> **Written instruction A**: In the Scanimate article, what year did the writer first work with Scanimate?

> **Selected excerpt**:
Scanimation in the Analog Days

By Dave Sieg

Before the days of digital computers, calculations were done with analog circuitry. Instead of typing commands, you wired things together and adjusted knobs. When digital computers came along, graphics developers delighted in the ability to make trillions of precise computations, resulting in the very clean imagery we've come to associate with modern 3D graphics.

Only recently have the fastest modern computers with highly optimized software and hardware pipelines become capable of calculating and simultaneously displaying a complex sequence of animation in real time. But twenty years ago, it was just this ability that made the eight Scanimate computers a unique milestone in the history of computer graphics.

My first experience with Scanimate was in 1979 when I went to work for Image West, Ltd. in Hollywood, California. My background had been in video engineering, but because I had some computer experience, I was hired to maintain the studio's facilities, which included two Scanimate computers. There was only a single set of schematics, and a great deal of folklore associated with how the system worked. The animators essentially had to be analog design engineers, because they had to literally wire each animation together. But few of the animators actually had that kind of background. They were an interesting mix of technicians and creative geniuses that understood the subtleties of color and motion that gave the work its real value.

> **Excerpted data**:
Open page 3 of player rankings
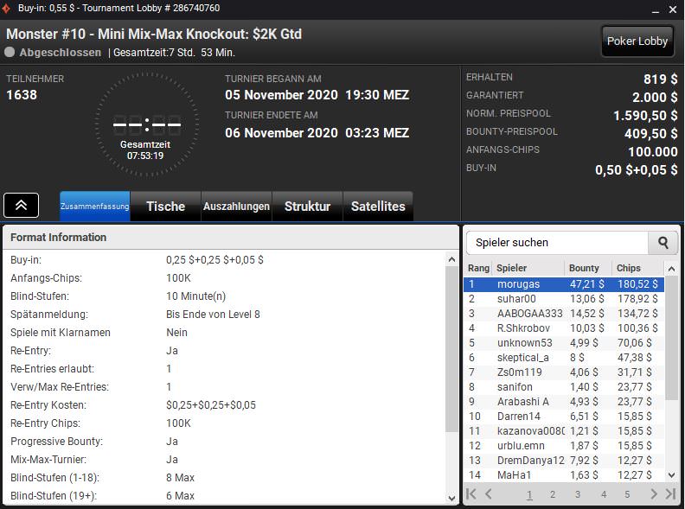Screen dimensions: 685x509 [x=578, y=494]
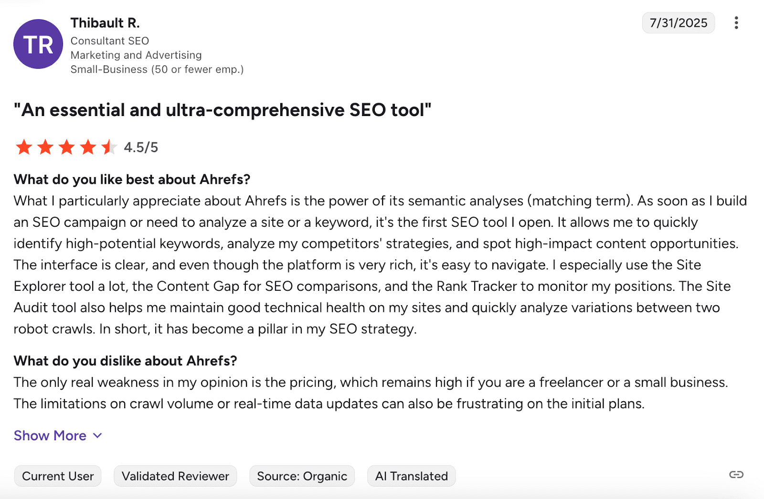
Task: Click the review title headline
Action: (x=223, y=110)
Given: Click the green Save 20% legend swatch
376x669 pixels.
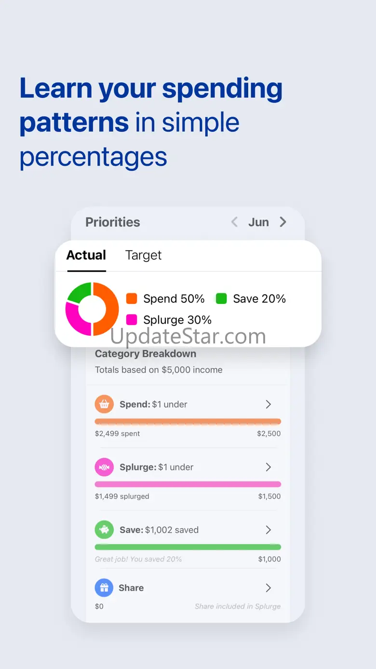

> **Written instruction B**: Put the records above into a Markdown table with the columns Row and Line, giving each line a row number and skipping blank lines. Leave the pictures out.

> **Correct response A**: 1979

> **Correct response B**:
| Row | Line |
|---|---|
| 1 | Open page 3 of player rankings |
| 2 | Screen dimensions: 685x509 [x=578, y=494] |
| 3 | Task: Click the review title headline |
| 4 | Action: (x=223, y=110) |
| 5 | Given: Click the green Save 20% legend swatch |
| 6 | 376x669 pixels. |